● **RECORD EXTRACTS**:
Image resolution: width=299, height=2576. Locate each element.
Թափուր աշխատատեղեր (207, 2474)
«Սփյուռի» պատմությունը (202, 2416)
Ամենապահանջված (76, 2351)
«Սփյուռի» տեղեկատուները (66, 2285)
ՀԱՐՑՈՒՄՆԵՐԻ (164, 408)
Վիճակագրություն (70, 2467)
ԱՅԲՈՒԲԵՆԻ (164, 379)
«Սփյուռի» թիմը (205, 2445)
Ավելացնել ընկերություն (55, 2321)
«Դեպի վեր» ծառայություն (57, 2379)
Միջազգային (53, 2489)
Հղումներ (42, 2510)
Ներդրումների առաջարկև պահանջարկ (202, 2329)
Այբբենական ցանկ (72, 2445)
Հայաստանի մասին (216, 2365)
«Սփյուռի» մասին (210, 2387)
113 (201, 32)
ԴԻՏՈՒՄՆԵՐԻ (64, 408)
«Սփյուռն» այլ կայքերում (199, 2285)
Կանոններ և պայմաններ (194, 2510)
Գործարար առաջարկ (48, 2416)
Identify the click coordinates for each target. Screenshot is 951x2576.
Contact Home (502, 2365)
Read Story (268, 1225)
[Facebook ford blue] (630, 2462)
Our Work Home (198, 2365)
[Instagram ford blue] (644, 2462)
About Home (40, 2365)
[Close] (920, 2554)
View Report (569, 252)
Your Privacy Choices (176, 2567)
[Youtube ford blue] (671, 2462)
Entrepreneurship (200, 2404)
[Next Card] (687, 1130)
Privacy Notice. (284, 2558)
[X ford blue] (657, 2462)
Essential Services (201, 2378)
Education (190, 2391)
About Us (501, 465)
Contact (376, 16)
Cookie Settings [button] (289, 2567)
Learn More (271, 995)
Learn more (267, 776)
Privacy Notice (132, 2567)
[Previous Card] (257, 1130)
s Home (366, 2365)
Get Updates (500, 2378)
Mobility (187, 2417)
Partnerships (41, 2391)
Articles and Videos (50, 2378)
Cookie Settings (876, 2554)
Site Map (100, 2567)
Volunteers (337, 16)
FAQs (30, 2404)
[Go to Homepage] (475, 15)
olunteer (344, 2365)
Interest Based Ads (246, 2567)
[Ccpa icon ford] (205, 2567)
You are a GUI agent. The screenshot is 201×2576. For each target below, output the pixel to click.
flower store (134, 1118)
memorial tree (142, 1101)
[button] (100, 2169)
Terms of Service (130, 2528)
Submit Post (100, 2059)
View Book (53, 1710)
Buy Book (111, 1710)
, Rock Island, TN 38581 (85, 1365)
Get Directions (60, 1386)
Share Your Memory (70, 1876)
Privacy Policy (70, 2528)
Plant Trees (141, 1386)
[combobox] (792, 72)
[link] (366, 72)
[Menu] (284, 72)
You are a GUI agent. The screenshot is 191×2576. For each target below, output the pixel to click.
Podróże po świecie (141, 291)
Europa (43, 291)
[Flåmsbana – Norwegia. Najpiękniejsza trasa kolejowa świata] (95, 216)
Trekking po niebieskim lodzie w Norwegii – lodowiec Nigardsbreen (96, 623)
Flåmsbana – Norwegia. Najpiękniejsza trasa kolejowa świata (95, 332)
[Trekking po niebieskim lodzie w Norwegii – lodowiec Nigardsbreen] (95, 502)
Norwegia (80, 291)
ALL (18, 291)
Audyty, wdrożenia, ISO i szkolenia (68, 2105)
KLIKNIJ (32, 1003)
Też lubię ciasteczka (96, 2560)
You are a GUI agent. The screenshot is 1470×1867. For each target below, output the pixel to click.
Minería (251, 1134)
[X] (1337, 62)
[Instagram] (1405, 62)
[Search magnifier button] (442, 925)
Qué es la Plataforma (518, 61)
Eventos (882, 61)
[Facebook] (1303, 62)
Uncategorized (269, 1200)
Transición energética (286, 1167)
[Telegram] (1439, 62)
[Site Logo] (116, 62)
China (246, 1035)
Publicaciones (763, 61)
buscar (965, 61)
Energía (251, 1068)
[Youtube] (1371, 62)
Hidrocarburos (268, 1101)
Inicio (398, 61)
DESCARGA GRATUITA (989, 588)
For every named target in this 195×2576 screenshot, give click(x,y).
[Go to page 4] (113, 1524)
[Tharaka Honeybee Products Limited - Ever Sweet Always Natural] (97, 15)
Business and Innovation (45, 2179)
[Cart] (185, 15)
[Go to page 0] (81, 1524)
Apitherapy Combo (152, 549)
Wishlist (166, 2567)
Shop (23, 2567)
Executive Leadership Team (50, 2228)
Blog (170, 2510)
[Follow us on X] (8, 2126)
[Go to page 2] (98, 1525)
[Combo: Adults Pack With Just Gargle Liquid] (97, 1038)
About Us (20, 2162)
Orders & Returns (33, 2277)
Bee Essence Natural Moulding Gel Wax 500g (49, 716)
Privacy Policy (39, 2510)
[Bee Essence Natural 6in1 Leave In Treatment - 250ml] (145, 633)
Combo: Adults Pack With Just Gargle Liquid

● **TASK DESCRIPTION**: Using the data above, reproduce exactly the lines from the line that contains "պատմությունը (202, 2416)" through the line that contains "[Menu] (284, 72)", including both.

● **THE ANSWER**:
«Սփյուռի» պատմությունը (202, 2416)
Ամենապահանջված (76, 2351)
«Սփյուռի» տեղեկատուները (66, 2285)
ՀԱՐՑՈՒՄՆԵՐԻ (164, 408)
Վիճակագրություն (70, 2467)
ԱՅԲՈՒԲԵՆԻ (164, 379)
«Սփյուռի» թիմը (205, 2445)
Ավելացնել ընկերություն (55, 2321)
«Դեպի վեր» ծառայություն (57, 2379)
Միջազգային (53, 2489)
Հղումներ (42, 2510)
Ներդրումների առաջարկև պահանջարկ (202, 2329)
Այբբենական ցանկ (72, 2445)
Հայաստանի մասին (216, 2365)
«Սփյուռի» մասին (210, 2387)
113 (201, 32)
ԴԻՏՈՒՄՆԵՐԻ (64, 408)
«Սփյուռն» այլ կայքերում (199, 2285)
Կանոններ և պայմաններ (194, 2510)
Գործարար առաջարկ (48, 2416)
Identify the click coordinates for each target. Screenshot is 951x2576.
Contact Home (502, 2365)
Read Story (268, 1225)
[Facebook ford blue] (630, 2462)
Our Work Home (198, 2365)
[Instagram ford blue] (644, 2462)
About Home (40, 2365)
[Close] (920, 2554)
View Report (569, 252)
Your Privacy Choices (176, 2567)
[Youtube ford blue] (671, 2462)
Entrepreneurship (200, 2404)
[Next Card] (687, 1130)
Privacy Notice. (284, 2558)
[X ford blue] (657, 2462)
Essential Services (201, 2378)
Education (190, 2391)
About Us (501, 465)
Contact (376, 16)
Cookie Settings [button] (289, 2567)
Learn More (271, 995)
Learn more (267, 776)
Privacy Notice (132, 2567)
[Previous Card] (257, 1130)
s Home (366, 2365)
Get Updates (500, 2378)
Mobility (187, 2417)
Partnerships (41, 2391)
Articles and Videos (50, 2378)
Cookie Settings (876, 2554)
Site Map (100, 2567)
Volunteers (337, 16)
FAQs (30, 2404)
[Go to Homepage] (475, 15)
olunteer (344, 2365)
Interest Based Ads (246, 2567)
[Ccpa icon ford] (205, 2567)
You are a GUI agent. The screenshot is 201×2576. For each target below, output the pixel to click.
flower store (134, 1118)
memorial tree (142, 1101)
[button] (100, 2169)
Terms of Service (130, 2528)
Submit Post (100, 2059)
View Book (53, 1710)
Buy Book (111, 1710)
, Rock Island, TN 38581 (85, 1365)
Get Directions (60, 1386)
Share Your Memory (70, 1876)
Privacy Policy (70, 2528)
Plant Trees (141, 1386)
[combobox] (792, 72)
[link] (366, 72)
[Menu] (284, 72)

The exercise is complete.